Has a route into the magic circle been opened up for rogue wannabe lawyers, many wondered. So we contacted Freshfields to find out more details…
The firm told us that the initiative — part of a wider campaign by Business in the Community (BITC) to help ex-offenders find employment — is largely aimed at the recruitment of support staff.
It is often overlooked that more than half of big international law firms’ employees are non-lawyers, with these outfits containing legions of clerical, IT and catering staff, among many other non-lawyer workers.
Will the initiative — which is to see Freshfields request information about unspent criminal convictions only once a job offer has been made, rather than at the beginning of the application process — apply to prospective trainees and solicitors at all?
“Yes,” confirmed a Freshfields spokesperson, “but only if they meet a whole host of Solicitors Regulation Authority (SRA) rules governing this area.”
The SRA rules on being admitted to the roll of solicitors are here. In summary, if the offence is relatively minor, it is possible to become a solicitor, but if the offence is more serious — or dishonesty-related — then it’s not.

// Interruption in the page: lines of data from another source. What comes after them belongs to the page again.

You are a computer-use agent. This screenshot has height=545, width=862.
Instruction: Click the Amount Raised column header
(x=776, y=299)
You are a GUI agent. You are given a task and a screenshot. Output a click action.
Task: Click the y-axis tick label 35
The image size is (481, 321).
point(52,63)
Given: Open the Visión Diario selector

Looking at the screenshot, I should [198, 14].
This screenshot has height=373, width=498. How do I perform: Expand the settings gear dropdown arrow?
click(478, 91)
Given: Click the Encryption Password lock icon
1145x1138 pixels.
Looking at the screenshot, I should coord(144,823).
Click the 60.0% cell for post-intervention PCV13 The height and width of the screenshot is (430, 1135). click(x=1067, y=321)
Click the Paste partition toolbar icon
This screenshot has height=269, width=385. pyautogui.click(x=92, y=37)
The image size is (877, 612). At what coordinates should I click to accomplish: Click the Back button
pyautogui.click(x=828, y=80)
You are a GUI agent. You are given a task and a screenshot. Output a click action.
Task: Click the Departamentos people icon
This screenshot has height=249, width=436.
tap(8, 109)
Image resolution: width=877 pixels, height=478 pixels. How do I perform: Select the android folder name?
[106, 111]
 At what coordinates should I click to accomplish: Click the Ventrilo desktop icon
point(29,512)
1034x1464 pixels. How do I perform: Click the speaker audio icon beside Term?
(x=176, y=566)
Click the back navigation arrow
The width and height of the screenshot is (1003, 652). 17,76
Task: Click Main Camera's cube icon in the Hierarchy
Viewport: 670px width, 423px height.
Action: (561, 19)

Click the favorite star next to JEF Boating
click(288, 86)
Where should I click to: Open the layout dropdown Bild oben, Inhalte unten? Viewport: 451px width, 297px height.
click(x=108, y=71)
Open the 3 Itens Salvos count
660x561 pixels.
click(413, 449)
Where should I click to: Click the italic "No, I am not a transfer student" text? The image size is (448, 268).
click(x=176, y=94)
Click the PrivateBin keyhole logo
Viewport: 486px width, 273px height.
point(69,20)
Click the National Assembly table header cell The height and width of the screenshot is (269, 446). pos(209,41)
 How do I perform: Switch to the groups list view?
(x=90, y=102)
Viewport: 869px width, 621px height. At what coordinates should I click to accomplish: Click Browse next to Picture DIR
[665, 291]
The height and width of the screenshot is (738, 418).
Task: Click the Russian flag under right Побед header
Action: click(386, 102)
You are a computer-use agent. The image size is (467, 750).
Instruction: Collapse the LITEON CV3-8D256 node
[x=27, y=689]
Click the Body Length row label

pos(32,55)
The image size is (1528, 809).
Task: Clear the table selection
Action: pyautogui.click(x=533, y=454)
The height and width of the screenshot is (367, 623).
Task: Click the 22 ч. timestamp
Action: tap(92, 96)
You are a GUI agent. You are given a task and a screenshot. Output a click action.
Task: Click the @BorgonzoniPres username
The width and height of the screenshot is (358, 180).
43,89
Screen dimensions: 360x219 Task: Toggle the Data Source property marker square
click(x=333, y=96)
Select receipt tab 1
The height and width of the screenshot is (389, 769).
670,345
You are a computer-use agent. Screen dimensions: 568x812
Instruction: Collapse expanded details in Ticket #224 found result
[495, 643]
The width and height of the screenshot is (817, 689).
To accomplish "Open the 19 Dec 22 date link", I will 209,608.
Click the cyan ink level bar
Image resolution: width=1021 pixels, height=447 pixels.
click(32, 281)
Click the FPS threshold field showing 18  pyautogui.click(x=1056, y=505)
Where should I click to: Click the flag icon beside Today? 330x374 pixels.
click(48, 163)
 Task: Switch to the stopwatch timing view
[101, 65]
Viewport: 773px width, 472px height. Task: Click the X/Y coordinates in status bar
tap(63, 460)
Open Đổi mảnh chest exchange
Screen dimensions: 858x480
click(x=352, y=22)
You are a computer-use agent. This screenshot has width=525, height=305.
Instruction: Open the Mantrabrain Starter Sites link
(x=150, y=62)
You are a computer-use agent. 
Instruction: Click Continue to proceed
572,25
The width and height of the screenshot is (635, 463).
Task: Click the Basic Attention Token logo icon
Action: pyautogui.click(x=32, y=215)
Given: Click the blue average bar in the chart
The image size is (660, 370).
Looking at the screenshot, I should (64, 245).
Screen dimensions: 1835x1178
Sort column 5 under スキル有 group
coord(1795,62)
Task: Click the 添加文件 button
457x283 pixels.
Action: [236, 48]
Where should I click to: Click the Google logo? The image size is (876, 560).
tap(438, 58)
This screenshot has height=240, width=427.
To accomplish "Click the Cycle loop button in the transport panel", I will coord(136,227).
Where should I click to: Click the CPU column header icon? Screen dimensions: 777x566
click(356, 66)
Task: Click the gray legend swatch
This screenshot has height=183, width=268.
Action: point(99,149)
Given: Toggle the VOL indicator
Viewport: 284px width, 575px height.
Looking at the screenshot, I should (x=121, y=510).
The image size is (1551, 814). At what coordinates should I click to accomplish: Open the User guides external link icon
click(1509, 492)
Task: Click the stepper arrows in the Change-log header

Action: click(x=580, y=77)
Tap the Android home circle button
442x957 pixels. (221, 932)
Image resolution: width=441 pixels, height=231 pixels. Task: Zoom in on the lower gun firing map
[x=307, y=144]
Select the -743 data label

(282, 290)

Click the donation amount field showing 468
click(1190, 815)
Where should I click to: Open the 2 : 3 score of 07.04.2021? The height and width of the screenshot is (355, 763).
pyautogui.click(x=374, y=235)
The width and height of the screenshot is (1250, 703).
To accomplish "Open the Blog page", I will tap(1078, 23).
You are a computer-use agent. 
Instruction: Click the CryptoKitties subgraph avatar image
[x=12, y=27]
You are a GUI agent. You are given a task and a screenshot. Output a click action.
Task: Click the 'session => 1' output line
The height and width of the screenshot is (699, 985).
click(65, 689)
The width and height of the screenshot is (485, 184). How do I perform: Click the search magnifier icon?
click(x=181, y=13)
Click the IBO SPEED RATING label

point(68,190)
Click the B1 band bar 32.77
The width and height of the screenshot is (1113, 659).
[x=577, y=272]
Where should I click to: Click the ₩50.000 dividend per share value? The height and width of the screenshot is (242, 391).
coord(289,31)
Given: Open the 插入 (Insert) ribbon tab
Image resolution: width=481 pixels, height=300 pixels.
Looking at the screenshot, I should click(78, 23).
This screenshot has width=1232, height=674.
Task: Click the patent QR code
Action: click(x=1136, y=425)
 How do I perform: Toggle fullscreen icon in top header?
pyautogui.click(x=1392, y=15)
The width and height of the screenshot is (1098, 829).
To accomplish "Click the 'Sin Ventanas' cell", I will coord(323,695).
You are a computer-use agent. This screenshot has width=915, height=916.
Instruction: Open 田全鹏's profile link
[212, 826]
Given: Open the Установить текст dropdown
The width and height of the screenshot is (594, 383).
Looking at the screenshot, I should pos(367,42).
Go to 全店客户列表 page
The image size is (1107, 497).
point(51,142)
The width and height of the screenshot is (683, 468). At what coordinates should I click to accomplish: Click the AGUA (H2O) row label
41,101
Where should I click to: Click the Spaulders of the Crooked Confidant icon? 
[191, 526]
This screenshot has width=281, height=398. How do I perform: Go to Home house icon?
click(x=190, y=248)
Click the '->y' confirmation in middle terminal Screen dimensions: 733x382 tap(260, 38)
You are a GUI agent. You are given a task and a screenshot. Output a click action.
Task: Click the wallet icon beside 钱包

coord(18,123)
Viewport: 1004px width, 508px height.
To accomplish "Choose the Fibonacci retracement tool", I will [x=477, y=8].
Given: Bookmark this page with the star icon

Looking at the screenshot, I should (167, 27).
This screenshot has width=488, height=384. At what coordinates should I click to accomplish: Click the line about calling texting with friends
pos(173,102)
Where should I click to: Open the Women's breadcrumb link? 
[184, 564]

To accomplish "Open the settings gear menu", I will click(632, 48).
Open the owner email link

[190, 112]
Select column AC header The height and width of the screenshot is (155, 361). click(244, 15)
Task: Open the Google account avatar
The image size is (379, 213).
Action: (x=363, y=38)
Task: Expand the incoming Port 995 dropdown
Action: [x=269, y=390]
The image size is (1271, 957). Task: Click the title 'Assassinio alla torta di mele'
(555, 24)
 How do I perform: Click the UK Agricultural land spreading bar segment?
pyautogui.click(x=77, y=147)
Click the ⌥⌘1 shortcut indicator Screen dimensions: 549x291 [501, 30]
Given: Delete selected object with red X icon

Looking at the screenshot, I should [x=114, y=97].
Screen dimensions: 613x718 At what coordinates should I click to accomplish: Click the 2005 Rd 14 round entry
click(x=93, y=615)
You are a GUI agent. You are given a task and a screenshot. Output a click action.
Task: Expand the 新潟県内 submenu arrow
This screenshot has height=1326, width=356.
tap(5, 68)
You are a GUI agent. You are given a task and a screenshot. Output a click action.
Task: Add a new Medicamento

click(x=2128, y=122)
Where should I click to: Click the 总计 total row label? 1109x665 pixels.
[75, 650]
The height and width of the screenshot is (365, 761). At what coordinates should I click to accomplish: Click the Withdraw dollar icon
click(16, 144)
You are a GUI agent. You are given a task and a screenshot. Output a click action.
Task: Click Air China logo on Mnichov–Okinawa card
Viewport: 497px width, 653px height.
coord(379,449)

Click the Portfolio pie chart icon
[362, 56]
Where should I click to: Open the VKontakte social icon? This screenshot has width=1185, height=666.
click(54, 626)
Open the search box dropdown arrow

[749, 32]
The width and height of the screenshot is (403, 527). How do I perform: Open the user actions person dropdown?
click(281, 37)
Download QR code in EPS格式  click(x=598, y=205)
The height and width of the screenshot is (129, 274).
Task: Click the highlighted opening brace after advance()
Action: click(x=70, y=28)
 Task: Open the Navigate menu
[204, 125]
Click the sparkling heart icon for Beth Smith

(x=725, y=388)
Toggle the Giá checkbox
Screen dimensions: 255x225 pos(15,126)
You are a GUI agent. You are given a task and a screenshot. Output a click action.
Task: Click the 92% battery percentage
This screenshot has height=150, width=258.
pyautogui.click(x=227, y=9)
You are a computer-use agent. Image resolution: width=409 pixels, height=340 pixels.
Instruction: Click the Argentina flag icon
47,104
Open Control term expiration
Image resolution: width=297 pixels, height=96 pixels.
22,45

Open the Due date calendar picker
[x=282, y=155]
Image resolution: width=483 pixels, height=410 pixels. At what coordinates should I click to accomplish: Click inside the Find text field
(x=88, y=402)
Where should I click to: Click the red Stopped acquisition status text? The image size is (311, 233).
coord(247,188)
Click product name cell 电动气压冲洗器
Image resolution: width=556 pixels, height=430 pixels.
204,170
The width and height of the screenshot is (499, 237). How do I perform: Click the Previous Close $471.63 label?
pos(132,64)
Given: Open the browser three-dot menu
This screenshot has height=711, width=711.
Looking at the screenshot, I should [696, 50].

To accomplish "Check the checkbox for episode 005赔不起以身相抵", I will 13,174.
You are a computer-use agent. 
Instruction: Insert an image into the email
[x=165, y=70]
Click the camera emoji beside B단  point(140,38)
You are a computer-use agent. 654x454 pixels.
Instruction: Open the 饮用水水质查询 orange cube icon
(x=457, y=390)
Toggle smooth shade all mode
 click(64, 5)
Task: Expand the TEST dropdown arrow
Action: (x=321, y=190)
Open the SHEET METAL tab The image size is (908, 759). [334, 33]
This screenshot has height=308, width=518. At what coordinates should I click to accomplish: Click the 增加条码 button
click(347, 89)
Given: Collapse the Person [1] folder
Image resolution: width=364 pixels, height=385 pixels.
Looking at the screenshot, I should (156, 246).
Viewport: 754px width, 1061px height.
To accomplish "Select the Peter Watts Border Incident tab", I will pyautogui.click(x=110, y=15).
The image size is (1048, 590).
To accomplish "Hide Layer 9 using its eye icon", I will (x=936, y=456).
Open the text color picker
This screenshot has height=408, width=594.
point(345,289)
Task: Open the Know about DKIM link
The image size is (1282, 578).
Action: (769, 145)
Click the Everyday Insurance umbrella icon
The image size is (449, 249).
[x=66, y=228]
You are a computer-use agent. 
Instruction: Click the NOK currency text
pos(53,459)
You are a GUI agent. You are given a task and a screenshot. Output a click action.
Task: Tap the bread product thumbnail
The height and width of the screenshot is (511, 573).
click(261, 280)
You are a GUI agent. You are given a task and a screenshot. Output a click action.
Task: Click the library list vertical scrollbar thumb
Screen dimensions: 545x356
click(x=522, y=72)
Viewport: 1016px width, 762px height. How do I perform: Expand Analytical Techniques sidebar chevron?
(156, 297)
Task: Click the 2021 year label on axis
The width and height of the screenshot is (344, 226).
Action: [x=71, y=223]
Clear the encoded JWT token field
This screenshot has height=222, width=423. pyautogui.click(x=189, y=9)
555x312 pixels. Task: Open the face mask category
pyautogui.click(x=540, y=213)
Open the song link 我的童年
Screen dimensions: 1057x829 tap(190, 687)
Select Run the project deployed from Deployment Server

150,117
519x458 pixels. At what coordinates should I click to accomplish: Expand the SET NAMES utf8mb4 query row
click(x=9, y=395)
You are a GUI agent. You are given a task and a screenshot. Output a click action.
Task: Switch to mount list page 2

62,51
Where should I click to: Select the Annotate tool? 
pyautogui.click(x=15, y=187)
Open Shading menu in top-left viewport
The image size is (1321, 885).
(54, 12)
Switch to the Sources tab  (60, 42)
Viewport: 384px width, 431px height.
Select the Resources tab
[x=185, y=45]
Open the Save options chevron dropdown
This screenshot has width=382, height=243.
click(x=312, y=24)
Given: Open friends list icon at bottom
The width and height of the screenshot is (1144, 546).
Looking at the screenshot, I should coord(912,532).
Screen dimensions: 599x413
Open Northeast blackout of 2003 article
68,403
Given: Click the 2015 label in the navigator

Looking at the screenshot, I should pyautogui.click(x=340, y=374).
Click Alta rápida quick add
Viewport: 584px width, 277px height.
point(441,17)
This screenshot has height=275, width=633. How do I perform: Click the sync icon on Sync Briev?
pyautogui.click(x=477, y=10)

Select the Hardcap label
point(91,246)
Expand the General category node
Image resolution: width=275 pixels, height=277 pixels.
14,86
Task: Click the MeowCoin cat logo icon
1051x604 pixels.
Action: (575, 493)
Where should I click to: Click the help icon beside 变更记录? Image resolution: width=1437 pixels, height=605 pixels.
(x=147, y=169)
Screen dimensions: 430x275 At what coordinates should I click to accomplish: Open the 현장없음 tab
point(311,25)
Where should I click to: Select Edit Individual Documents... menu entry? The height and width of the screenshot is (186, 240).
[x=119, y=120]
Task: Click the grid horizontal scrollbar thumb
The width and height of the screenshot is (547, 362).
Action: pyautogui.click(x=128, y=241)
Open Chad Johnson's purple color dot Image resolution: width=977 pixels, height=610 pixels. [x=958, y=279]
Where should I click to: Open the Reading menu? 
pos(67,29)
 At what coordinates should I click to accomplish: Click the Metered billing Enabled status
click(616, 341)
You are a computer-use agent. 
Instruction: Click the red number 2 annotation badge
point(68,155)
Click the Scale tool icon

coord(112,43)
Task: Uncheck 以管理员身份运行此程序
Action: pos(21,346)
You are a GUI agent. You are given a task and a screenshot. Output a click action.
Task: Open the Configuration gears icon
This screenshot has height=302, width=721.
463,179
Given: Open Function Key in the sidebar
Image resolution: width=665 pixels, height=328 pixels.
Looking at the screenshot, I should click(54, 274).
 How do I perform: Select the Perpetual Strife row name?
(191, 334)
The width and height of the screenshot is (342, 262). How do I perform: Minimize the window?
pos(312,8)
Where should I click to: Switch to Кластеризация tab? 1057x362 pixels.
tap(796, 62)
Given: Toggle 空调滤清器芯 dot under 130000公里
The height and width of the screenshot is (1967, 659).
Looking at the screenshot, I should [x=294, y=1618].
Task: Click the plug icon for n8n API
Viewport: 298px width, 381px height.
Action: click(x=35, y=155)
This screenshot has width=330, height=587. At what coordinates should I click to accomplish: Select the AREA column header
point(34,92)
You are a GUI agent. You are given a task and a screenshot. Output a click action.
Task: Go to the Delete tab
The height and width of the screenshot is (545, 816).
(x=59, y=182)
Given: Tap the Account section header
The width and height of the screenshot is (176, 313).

But exceptions can be made. For example, a man jailed for his part in an armed robbery is now a solicitor — and, as the Daily Mail reported last year, these days appears in the very court where he was sent down.
We asked Freshfields if the firm had any ex-offenders among its lawyers, but it hasn’t yet responded to this question.
Update: 16:58 — A Freshfields spokesperson said: “What I can tell you is that all of our solicitors meet the SRA’s fit and proper person test. In respect of the people that have come to the firm through the BITC scheme (with past criminal convictions) to date, none have been employed in legal roles.”